Closing his spirit-eyes, he concentrated on his distant body. After a short while he felt the scorched ground beneath his fingertips, the wind's hot breath against his skin. His spirit sped across the intervening leagues.

When he opened his eyes he found Jenna staring down at him, her face framed by the powder-blue sky. To her left, Chamery watched with hooded eyes, a damp cloth pressed to his face.

Jenna smiled a crooked smile. “Welcome back.”

Raising himself on one elbow, Luker hawked and spat. “How long was I gone?”

“Half a bell,” Jenna said, passing him a water bottle.

Luker pulled out the stopper and took a swig.

Merin spoke from behind. “Well?”

“Kalanese are on our trail,” the Guardian said, looking round. “And they've got a soulcaster.”

The tyrin had been rubbing his horse down with a blanket, but now he paused. “You're certain they're following
us
?”

Luker nodded.
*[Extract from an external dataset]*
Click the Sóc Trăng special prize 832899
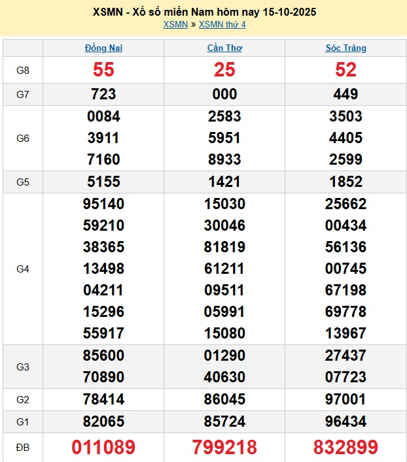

If they weren't before, they sure as hell would be now. He rose and brushed dirt from his clothes. Taking a final swig from the flask, he handed it back to Jenna.

“What next, Guardian?” Chamery said.

“We keep going. Can't ambush a soulcaster. Too many in his party, anyhow.”

“Can we outrun them?”

Luker shrugged. “One way to find out.”

The mage's voice was dipped in acid. “Excellent. For a moment there I thought you had things under control.”

The Guardian stared at him.
Maybe I should cut the boy loose, see if he copes any better on his own.
Chamery removed the damp cloth from his face, and a drop of water dripped from the end of his nose. For the past few days he'd been using twice as much water as anyone else in the group, but when Luker tried to put a stop to it, Chamery simply started taking from his horse's ration instead. He swung his gaze to Merin. “We should move farther east, closer to the Waste. Less chance of us running into more unwanted company that way.”

The tyrin turned toward the desert and frowned at the bruised skyline. “I don't like the look of that dust storm.”

“You'll change your mind if we need it for cover.”